EXERCISE: Print exactly those lines that run from the beginning of the data to the line bearing "Given: Select the Dialog", inclusive.

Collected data
_ _ _ _ _

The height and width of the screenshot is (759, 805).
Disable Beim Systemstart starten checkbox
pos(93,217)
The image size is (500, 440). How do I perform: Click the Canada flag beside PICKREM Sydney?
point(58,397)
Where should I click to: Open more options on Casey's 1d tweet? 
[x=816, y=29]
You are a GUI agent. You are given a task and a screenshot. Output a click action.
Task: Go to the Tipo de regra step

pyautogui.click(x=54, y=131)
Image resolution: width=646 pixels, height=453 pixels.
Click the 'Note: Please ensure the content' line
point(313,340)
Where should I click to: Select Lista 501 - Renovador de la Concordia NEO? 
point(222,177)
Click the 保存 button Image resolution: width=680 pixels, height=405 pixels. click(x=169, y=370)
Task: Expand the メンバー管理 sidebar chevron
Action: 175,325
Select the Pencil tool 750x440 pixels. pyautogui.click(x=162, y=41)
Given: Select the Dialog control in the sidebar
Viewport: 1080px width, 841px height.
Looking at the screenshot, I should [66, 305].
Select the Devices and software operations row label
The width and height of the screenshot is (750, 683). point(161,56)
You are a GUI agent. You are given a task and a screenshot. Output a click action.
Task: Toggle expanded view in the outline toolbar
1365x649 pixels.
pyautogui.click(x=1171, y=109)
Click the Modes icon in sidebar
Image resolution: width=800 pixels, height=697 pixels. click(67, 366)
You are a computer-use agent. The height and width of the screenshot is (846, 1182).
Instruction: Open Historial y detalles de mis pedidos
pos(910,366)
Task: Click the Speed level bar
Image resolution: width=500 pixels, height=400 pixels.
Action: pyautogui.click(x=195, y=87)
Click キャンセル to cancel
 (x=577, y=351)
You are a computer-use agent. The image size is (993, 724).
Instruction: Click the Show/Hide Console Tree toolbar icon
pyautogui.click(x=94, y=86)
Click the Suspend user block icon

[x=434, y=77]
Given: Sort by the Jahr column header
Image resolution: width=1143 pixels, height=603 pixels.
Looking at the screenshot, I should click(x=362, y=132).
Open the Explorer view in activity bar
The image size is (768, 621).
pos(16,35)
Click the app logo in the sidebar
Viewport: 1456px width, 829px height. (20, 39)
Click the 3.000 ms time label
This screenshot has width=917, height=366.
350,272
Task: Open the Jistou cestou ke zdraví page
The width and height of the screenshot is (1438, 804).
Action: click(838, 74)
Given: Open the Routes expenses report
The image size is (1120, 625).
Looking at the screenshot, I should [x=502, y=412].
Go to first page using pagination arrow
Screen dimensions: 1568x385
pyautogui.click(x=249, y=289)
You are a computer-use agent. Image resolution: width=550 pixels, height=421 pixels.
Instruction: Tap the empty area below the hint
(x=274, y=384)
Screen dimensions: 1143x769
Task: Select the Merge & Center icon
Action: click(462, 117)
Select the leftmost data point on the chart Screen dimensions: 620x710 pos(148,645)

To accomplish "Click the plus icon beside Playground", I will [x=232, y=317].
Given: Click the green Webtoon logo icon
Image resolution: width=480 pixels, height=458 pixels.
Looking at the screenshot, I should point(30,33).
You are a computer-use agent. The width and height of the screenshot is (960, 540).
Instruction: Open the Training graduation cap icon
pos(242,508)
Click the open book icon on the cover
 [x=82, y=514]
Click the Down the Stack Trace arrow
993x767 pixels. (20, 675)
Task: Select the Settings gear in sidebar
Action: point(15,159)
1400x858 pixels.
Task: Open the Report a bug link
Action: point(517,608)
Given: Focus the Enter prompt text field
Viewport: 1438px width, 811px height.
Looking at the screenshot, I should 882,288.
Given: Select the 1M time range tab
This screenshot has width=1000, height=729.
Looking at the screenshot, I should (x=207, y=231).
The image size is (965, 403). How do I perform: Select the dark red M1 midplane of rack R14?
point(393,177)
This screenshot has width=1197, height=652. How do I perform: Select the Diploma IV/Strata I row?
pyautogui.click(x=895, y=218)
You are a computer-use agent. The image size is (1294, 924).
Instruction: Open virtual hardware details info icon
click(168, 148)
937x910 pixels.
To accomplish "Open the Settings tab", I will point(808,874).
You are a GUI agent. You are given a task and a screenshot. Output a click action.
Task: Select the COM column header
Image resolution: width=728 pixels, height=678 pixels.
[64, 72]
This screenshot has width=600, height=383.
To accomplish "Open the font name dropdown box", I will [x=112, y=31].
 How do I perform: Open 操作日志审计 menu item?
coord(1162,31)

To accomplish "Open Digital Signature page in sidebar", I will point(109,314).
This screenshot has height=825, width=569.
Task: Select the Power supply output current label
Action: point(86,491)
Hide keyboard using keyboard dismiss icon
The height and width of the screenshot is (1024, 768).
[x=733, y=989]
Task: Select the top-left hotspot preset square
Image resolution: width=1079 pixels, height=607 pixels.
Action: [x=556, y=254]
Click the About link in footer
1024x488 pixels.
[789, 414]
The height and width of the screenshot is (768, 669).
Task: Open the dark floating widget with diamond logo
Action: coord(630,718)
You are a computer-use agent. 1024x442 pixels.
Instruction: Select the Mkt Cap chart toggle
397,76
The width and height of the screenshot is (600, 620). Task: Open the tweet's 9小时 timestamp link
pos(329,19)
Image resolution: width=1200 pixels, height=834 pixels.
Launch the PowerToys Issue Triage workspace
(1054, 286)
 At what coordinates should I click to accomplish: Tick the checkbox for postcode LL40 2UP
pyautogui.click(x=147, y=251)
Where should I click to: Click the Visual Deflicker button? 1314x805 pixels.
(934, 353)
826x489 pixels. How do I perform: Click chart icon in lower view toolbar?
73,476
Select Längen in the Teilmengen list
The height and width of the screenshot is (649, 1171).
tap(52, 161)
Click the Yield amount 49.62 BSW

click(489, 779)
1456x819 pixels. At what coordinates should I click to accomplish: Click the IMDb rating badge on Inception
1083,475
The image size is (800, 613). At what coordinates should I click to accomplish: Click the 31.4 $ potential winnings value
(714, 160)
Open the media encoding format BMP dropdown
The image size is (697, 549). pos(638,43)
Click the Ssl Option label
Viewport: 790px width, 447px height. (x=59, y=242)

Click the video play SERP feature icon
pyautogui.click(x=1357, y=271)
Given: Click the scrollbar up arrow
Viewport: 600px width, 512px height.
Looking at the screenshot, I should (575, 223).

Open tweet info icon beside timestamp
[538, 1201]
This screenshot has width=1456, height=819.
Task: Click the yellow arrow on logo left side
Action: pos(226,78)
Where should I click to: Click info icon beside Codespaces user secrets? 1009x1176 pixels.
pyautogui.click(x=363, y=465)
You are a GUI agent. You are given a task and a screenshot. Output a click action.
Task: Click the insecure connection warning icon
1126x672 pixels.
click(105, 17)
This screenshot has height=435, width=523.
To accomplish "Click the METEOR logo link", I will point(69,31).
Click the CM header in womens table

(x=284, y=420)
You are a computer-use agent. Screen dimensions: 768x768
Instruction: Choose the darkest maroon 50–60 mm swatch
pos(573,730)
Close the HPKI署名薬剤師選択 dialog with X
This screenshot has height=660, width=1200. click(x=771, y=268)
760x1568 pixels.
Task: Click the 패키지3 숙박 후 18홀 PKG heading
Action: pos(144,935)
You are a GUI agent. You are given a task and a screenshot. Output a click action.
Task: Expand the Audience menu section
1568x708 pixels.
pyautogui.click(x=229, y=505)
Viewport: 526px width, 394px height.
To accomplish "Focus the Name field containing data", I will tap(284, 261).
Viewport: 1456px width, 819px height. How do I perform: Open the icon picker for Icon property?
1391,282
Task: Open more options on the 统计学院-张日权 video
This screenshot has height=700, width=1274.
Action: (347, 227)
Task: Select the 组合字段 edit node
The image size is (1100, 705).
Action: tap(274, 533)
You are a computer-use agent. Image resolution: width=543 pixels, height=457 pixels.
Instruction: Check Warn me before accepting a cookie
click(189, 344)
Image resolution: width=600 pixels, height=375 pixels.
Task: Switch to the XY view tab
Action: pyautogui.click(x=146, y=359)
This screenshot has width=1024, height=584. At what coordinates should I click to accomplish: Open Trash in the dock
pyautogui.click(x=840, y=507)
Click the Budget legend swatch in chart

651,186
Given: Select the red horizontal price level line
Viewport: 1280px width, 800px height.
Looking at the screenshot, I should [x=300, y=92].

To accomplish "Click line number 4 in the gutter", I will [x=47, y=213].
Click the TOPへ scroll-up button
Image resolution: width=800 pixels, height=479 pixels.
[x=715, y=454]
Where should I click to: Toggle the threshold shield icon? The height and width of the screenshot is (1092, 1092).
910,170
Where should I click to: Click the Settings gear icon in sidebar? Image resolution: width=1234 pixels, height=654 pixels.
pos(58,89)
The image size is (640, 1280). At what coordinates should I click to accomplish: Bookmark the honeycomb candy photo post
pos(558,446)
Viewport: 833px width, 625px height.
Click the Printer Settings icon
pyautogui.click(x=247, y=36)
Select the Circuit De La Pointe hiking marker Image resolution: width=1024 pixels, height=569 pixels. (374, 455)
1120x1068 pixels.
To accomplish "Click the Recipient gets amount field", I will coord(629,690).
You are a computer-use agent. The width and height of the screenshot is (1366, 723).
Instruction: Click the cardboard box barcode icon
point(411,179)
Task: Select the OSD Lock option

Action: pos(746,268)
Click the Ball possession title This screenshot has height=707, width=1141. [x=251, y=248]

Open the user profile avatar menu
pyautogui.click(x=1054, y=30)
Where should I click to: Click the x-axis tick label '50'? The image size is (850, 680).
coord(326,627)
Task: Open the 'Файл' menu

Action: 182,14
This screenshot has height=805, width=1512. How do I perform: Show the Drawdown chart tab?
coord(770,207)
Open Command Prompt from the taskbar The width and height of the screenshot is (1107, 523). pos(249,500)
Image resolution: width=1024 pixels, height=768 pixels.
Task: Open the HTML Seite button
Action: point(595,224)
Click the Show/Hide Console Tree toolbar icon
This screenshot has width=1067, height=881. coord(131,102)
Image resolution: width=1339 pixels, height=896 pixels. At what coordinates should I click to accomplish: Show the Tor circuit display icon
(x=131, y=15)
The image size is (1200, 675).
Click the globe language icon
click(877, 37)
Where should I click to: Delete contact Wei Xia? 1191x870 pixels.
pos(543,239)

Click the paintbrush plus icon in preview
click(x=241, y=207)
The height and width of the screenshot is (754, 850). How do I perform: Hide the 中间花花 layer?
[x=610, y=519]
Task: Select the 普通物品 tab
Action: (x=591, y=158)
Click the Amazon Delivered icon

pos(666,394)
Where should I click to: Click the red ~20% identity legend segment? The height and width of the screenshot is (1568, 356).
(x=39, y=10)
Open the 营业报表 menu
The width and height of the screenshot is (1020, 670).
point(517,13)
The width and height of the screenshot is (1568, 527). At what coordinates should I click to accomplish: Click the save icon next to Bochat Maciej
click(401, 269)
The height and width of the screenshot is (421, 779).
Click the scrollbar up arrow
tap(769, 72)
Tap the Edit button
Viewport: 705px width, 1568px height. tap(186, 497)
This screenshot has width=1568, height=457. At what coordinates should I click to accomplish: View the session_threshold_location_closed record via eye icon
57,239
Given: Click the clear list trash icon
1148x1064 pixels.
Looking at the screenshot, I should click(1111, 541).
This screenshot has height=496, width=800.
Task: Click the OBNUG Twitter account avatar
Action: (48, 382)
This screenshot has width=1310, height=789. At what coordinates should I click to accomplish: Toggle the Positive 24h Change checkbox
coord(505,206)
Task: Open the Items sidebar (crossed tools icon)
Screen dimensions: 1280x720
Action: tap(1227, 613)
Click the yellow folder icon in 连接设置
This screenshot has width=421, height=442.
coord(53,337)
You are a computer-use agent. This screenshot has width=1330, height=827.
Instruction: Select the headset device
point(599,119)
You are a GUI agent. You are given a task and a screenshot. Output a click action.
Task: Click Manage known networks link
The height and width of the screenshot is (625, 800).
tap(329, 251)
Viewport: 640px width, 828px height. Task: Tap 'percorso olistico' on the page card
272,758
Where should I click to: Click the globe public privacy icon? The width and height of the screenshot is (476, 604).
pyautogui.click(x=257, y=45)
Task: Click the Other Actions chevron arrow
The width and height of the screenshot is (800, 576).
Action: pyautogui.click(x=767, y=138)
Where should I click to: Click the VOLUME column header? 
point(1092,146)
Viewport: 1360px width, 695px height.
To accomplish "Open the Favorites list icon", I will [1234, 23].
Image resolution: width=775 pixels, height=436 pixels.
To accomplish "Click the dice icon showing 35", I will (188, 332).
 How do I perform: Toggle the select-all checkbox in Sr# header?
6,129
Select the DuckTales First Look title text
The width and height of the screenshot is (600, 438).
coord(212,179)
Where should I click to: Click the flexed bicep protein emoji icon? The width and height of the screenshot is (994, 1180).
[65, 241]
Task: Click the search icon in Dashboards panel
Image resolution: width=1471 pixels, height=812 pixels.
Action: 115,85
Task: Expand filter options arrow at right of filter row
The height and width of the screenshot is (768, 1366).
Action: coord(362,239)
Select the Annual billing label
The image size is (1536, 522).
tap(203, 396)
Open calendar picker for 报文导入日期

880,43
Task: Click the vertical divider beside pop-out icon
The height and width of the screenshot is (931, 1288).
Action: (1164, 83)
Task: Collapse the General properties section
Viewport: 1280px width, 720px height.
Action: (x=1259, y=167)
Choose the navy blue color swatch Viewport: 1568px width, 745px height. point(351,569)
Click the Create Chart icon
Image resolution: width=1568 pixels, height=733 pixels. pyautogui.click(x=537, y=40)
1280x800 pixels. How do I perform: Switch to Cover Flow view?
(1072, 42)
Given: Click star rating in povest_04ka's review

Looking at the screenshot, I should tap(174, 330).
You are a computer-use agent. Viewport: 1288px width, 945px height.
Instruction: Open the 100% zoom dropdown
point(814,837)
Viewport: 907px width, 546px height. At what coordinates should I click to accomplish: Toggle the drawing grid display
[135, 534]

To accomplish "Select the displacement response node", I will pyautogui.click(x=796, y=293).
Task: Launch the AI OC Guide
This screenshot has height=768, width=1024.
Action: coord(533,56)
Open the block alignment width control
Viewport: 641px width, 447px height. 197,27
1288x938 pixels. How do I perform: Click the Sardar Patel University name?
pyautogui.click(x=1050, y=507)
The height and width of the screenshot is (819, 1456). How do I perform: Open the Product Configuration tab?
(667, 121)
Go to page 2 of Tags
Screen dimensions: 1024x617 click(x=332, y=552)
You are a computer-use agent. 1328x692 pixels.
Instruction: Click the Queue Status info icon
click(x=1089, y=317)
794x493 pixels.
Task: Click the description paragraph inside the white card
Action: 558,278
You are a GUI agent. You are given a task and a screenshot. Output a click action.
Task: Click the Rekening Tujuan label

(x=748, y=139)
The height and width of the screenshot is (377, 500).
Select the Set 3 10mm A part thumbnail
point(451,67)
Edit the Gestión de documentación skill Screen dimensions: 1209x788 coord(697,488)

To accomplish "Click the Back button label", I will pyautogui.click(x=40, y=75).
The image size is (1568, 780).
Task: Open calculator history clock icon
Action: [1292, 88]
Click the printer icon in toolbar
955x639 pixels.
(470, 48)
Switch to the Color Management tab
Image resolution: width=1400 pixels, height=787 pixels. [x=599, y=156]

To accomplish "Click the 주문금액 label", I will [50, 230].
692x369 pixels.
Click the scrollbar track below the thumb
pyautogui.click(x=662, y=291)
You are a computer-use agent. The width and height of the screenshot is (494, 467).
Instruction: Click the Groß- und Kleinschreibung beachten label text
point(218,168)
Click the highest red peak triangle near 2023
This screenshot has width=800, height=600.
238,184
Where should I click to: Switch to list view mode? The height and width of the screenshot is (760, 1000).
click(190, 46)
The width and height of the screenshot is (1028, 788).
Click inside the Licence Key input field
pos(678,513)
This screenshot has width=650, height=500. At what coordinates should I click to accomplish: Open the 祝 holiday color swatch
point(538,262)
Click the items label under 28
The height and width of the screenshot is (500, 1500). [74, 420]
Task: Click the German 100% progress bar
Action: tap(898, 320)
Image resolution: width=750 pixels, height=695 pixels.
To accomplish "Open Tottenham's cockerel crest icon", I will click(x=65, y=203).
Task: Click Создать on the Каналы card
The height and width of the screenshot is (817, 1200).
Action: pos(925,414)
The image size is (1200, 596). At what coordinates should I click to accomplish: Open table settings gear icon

_ _ _ _ _

ANSWER TO THE EXERCISE:
The height and width of the screenshot is (759, 805).
Disable Beim Systemstart starten checkbox
pos(93,217)
The image size is (500, 440). How do I perform: Click the Canada flag beside PICKREM Sydney?
point(58,397)
Where should I click to: Open more options on Casey's 1d tweet? 
[x=816, y=29]
You are a GUI agent. You are given a task and a screenshot. Output a click action.
Task: Go to the Tipo de regra step

pyautogui.click(x=54, y=131)
Image resolution: width=646 pixels, height=453 pixels.
Click the 'Note: Please ensure the content' line
point(313,340)
Where should I click to: Select Lista 501 - Renovador de la Concordia NEO? 
point(222,177)
Click the 保存 button Image resolution: width=680 pixels, height=405 pixels. click(x=169, y=370)
Task: Expand the メンバー管理 sidebar chevron
Action: 175,325
Select the Pencil tool 750x440 pixels. pyautogui.click(x=162, y=41)
Given: Select the Dialog control in the sidebar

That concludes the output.